<<<<

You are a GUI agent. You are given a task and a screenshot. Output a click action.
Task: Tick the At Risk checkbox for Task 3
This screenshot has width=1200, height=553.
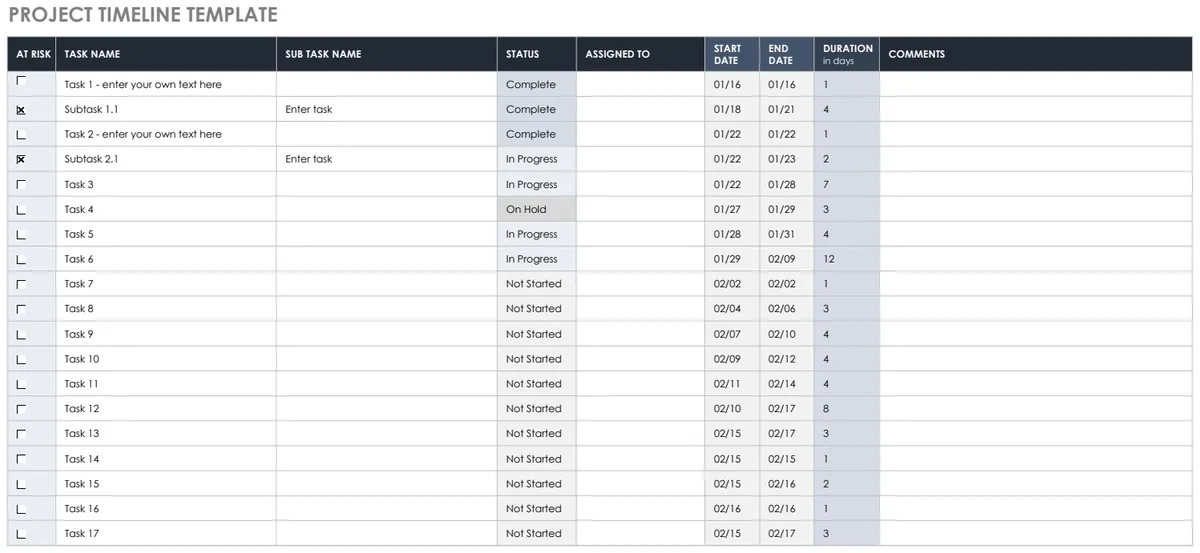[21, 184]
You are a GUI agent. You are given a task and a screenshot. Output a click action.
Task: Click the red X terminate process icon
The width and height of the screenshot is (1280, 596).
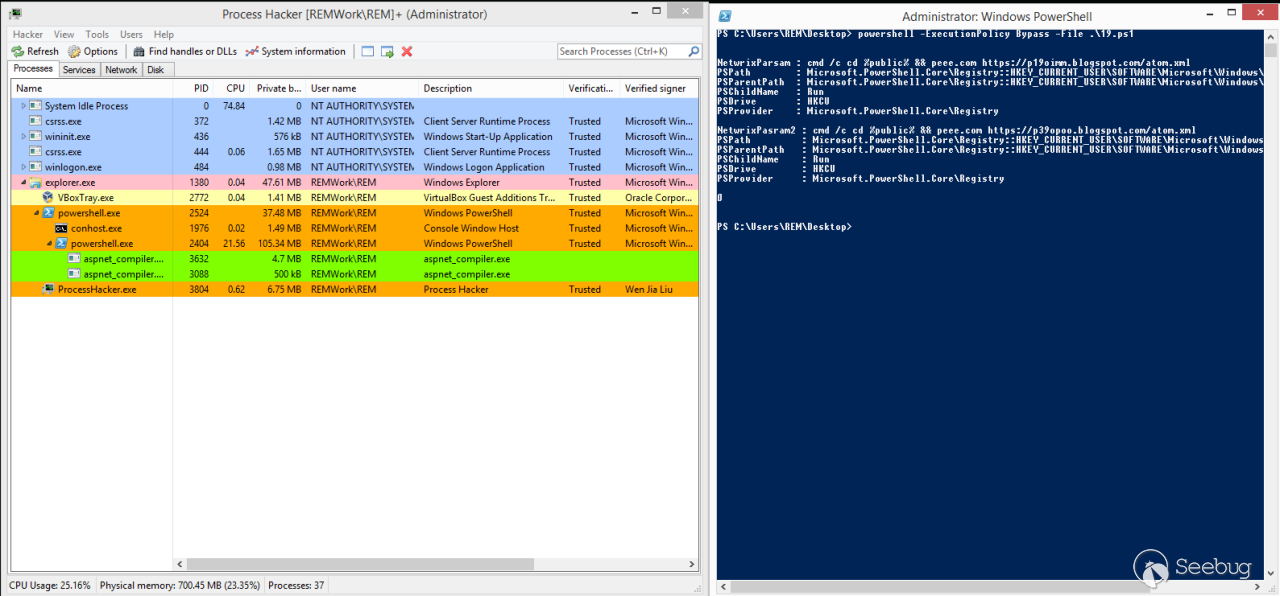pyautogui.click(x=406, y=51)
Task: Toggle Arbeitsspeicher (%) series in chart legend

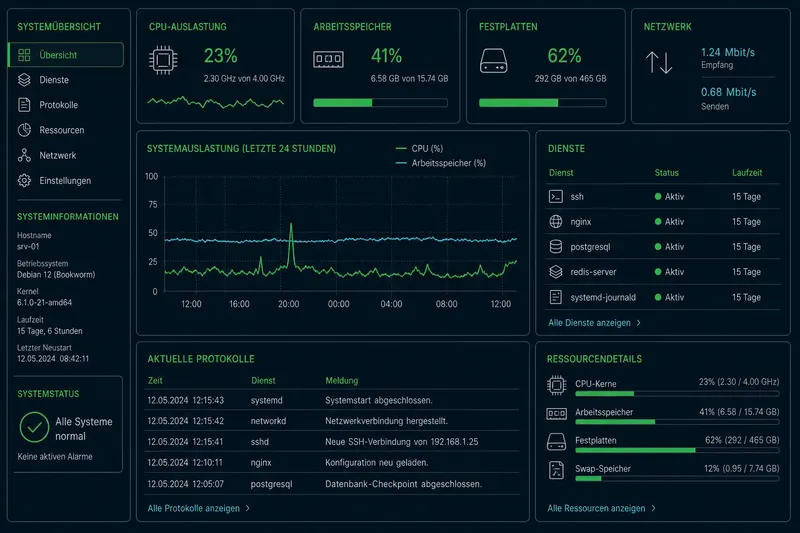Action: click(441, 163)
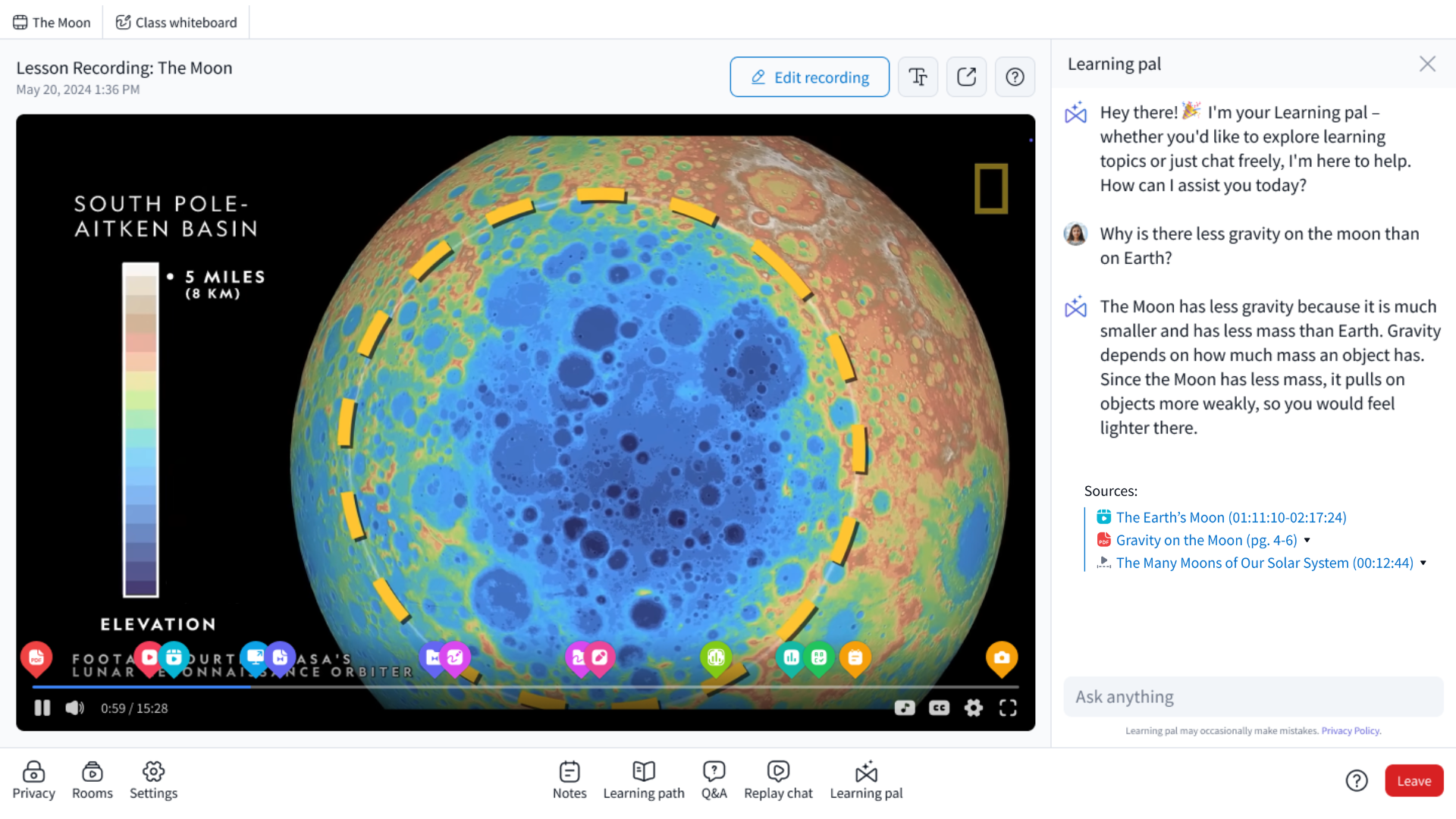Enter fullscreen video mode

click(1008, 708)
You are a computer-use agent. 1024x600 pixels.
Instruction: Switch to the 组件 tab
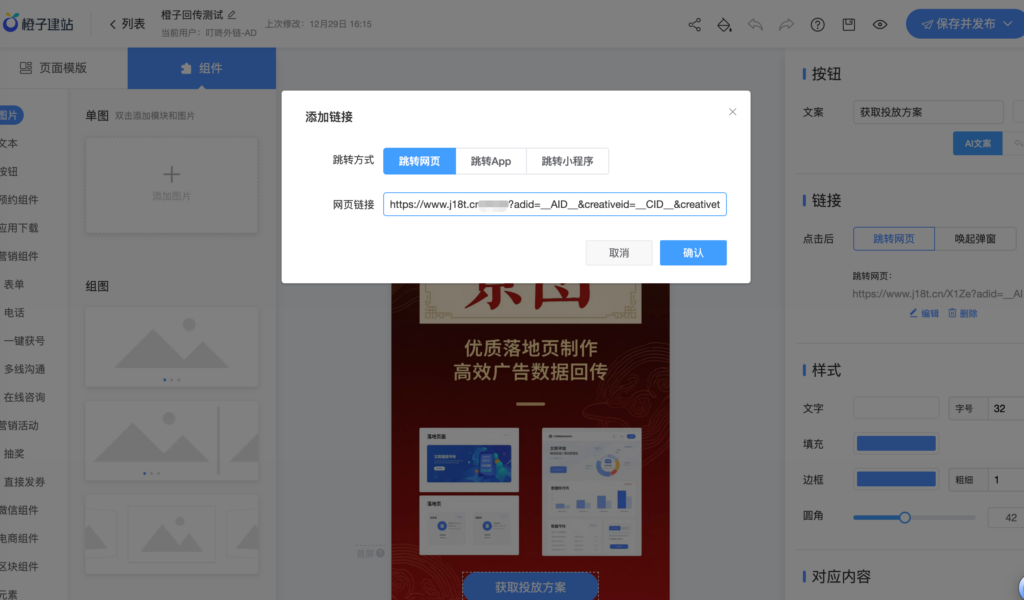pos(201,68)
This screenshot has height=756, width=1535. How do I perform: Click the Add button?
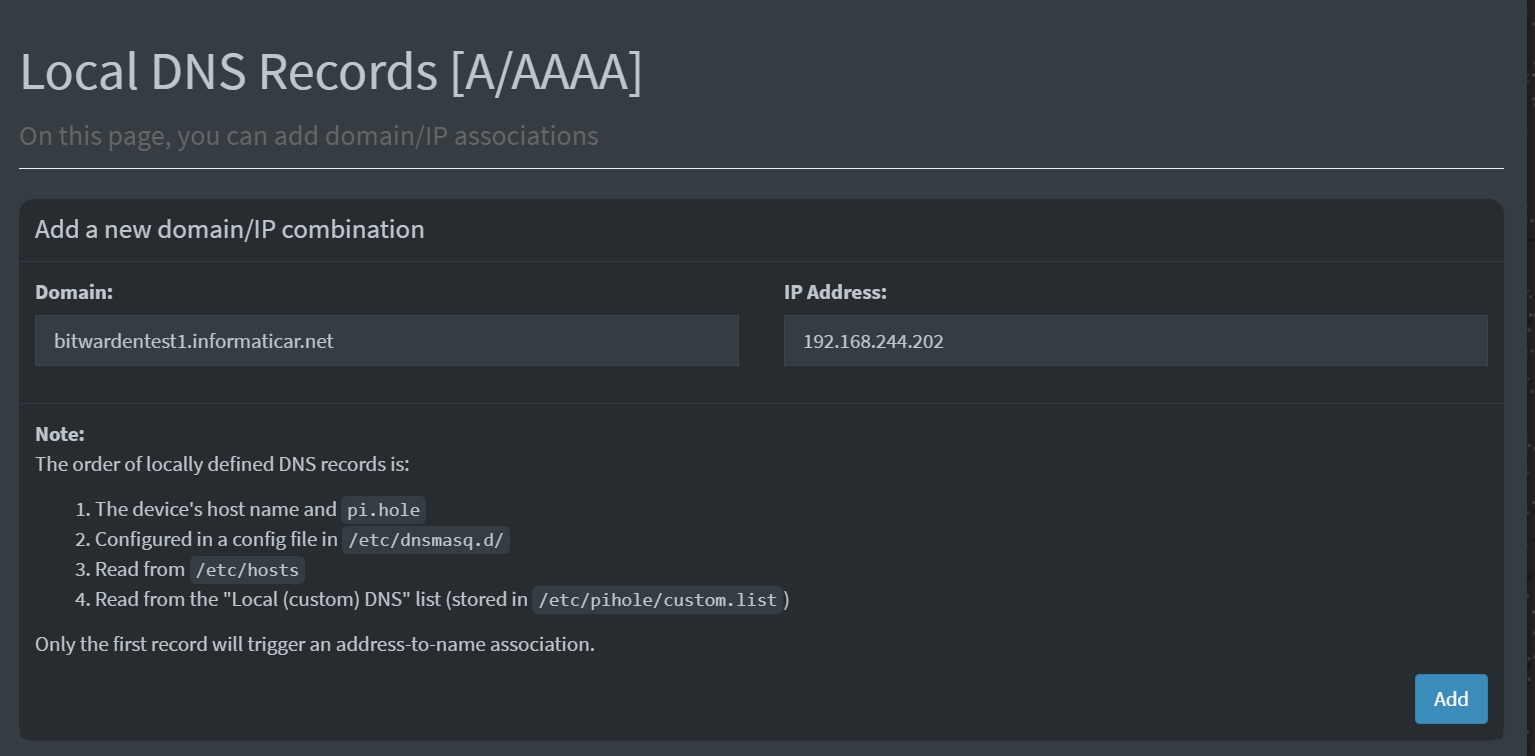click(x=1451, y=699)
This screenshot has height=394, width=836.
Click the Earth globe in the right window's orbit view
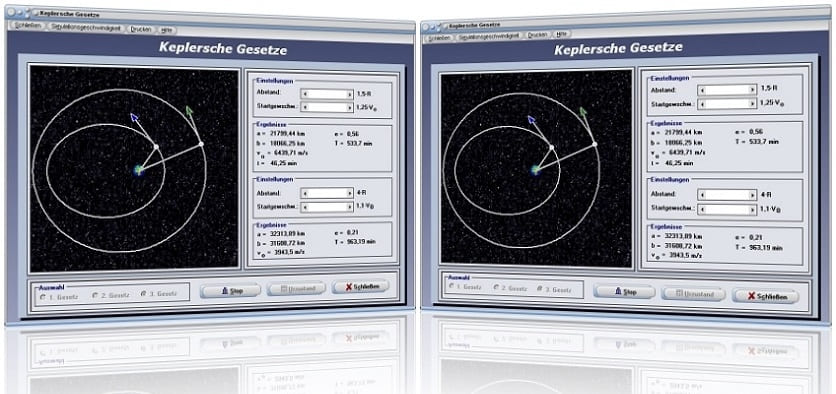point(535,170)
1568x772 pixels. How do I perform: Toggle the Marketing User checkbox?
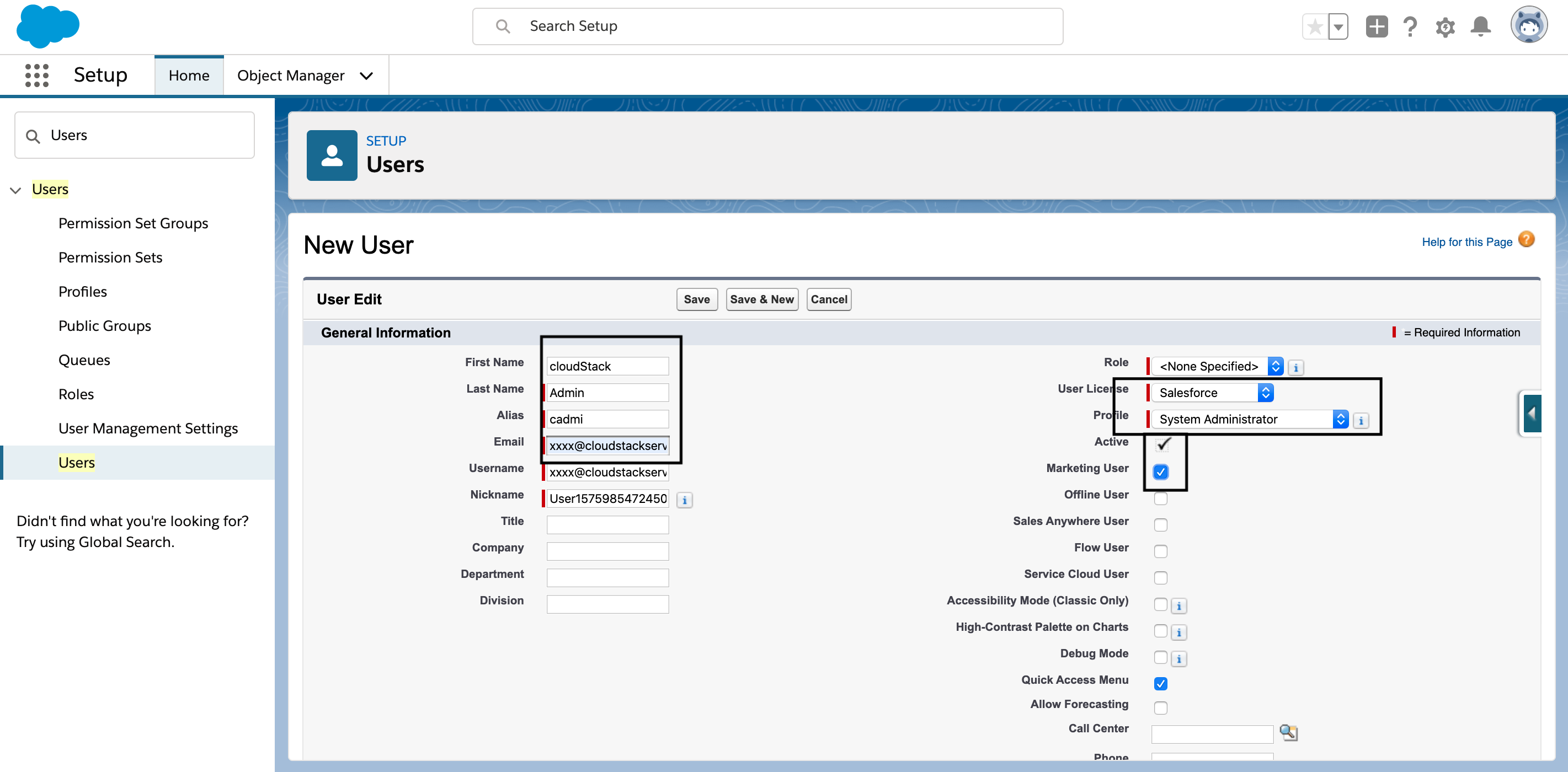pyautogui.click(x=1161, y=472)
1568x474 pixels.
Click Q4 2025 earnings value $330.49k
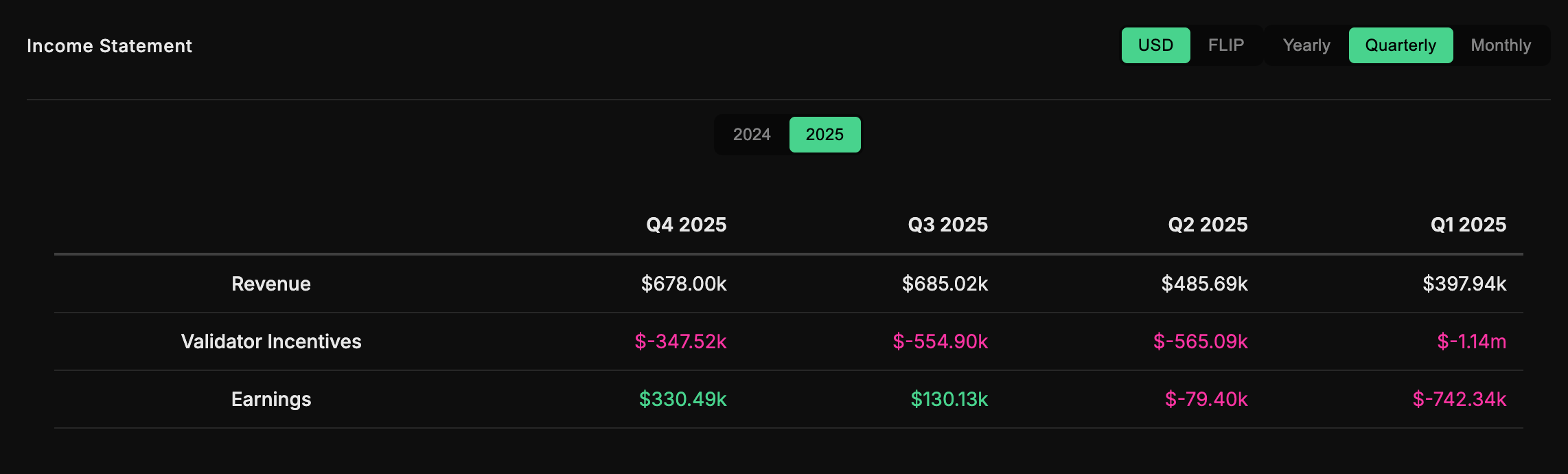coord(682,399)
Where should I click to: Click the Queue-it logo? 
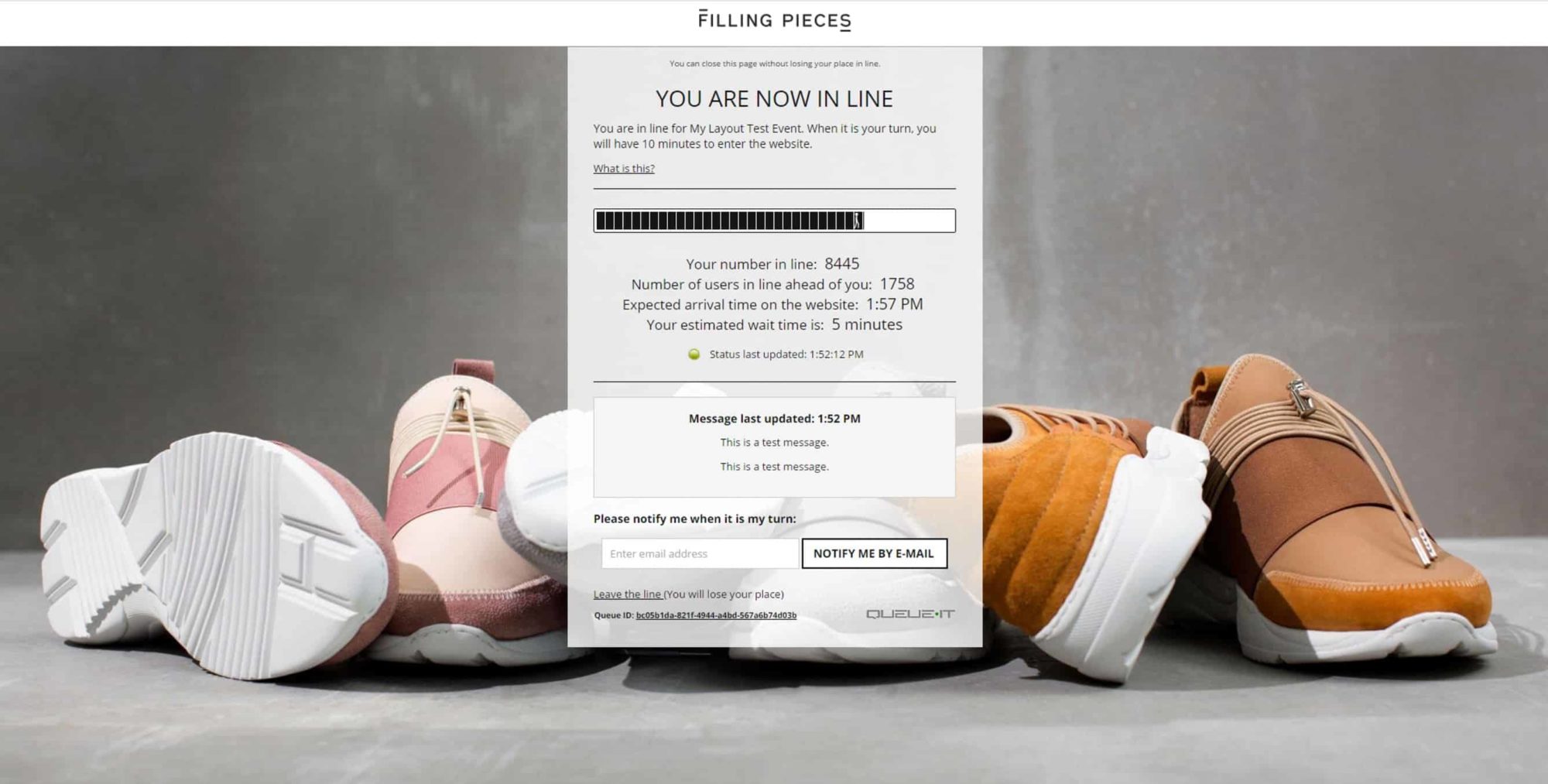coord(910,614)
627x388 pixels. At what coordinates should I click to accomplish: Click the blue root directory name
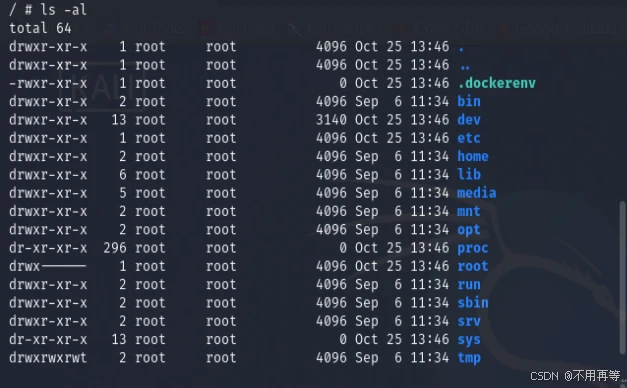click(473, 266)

>>>>

> _Task to carry out_
Count the lines of the material above that contain the string "Toggle", and give only the number.

> _Response_
2